[What to do] Which lines in the records below contain the word "green"? Copy each one out.

Pixel coordinate grounding data:
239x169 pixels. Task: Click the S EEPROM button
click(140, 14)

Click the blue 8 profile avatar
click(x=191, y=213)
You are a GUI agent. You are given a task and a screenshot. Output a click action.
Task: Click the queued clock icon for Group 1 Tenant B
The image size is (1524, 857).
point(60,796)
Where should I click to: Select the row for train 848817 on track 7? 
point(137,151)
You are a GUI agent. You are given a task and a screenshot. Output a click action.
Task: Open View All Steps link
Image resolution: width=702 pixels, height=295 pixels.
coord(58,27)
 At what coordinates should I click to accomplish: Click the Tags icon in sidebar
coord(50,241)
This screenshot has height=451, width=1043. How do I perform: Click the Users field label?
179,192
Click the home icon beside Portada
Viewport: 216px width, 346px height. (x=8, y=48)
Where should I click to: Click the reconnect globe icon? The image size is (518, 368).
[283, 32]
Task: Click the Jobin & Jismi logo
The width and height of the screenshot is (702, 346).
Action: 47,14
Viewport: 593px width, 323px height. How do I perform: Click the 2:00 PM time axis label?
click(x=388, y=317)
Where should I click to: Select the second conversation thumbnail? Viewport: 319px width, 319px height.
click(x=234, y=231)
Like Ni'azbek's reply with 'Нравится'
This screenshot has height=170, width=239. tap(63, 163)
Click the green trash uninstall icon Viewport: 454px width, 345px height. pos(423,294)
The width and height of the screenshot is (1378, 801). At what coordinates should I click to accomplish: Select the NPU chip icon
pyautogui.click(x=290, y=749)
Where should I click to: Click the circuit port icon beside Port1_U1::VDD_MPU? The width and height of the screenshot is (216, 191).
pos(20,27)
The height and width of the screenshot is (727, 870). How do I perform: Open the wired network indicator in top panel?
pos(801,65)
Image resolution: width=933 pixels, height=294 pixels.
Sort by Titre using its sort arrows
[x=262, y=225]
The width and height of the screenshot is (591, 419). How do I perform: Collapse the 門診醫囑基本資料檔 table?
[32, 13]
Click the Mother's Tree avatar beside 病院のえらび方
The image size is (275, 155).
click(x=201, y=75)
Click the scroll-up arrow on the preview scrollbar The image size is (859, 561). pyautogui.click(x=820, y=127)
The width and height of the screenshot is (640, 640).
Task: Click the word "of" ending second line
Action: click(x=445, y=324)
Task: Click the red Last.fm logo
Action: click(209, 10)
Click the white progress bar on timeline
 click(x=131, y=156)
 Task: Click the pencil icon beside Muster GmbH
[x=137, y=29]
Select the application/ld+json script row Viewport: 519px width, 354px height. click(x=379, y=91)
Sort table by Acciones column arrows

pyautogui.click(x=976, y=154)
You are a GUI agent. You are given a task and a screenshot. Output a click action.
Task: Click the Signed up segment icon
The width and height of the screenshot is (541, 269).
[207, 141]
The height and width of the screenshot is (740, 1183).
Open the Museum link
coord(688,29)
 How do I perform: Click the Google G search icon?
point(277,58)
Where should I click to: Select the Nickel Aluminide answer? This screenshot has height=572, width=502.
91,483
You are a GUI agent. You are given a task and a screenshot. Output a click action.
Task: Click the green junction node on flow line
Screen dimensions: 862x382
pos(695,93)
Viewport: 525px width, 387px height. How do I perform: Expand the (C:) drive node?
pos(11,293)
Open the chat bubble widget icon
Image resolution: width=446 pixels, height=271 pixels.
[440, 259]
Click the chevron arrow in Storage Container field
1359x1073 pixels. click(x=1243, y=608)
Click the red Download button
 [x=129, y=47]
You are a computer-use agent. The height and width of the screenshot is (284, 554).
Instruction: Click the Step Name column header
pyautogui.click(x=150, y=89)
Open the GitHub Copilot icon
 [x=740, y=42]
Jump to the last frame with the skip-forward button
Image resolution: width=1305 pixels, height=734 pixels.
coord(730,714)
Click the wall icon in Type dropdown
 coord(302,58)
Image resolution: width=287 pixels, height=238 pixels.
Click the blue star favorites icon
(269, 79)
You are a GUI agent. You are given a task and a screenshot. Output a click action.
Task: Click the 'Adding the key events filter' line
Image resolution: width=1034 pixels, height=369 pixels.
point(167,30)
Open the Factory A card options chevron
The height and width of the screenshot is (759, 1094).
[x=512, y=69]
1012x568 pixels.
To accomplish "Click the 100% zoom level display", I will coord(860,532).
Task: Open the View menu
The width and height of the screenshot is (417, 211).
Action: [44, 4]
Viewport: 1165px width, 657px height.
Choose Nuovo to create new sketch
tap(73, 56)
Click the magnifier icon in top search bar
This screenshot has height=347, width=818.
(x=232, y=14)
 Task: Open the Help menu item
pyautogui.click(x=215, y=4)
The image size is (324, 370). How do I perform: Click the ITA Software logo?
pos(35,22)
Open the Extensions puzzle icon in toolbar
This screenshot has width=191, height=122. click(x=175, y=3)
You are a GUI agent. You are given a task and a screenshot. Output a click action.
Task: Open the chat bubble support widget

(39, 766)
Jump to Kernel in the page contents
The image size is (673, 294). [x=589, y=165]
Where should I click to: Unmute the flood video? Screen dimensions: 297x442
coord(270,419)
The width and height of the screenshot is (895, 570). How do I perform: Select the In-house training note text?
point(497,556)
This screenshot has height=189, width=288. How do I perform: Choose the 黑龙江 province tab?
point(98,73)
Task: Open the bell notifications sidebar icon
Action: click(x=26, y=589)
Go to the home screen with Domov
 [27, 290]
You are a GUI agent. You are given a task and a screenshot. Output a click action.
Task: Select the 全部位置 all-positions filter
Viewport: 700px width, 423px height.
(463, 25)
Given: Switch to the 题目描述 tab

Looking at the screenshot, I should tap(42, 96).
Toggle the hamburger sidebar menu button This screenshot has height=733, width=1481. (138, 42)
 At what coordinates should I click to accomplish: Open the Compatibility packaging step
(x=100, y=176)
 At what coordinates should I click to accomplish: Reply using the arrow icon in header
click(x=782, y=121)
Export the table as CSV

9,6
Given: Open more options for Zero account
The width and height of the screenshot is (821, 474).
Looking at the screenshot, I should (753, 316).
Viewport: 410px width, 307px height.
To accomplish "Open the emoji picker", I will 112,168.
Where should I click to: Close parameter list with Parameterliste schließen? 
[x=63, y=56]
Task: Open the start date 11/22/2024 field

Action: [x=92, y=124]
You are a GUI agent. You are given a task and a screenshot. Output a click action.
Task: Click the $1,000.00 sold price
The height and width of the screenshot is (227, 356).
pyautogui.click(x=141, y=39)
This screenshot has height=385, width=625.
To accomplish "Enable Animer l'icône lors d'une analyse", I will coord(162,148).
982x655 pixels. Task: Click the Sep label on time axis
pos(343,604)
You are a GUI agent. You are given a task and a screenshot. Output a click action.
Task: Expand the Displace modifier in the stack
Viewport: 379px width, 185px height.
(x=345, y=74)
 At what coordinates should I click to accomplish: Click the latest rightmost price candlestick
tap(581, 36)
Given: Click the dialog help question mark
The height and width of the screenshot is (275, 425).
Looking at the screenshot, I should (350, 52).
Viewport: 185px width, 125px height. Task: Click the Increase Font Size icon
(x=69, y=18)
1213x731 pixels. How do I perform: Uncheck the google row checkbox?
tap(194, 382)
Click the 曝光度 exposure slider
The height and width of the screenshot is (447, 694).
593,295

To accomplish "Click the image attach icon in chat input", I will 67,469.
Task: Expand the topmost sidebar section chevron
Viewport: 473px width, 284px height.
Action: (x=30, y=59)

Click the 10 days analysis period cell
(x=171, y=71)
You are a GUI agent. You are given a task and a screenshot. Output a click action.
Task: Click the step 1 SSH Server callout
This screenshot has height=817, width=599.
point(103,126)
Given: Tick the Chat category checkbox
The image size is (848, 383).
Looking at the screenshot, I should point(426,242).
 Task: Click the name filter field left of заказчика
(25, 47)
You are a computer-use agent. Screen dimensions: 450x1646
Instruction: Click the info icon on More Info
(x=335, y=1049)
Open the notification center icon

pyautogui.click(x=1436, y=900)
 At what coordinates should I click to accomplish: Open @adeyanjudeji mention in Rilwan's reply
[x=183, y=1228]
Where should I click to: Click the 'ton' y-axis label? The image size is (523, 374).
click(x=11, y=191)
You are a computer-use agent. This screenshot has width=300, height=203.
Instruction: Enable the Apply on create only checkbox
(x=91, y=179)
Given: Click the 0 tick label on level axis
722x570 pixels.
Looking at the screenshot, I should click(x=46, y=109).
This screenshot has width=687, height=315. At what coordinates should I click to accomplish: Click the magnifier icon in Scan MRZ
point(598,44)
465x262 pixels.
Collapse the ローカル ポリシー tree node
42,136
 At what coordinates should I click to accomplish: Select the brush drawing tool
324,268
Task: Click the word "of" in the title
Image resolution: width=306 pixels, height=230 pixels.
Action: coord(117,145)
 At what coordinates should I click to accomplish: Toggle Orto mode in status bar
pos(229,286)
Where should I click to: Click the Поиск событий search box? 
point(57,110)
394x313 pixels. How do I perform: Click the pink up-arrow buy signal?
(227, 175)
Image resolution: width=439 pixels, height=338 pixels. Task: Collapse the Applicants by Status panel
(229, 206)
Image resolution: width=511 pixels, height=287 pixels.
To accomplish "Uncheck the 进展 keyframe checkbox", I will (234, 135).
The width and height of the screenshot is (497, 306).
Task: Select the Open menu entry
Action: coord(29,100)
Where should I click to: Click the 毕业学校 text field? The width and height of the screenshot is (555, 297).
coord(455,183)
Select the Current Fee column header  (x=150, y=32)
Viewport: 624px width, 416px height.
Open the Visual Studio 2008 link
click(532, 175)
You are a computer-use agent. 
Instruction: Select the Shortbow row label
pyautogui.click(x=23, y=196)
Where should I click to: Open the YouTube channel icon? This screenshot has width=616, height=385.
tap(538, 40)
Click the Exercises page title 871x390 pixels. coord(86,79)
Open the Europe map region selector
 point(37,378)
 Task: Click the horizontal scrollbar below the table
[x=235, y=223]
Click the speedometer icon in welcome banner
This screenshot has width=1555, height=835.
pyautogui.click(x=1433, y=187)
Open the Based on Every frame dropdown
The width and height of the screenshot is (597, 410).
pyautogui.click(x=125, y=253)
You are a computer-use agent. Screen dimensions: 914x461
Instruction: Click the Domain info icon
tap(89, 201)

[The answer]
Click the green trash uninstall icon Viewport: 454px width, 345px height. pos(423,294)
Task: Click the green junction node on flow line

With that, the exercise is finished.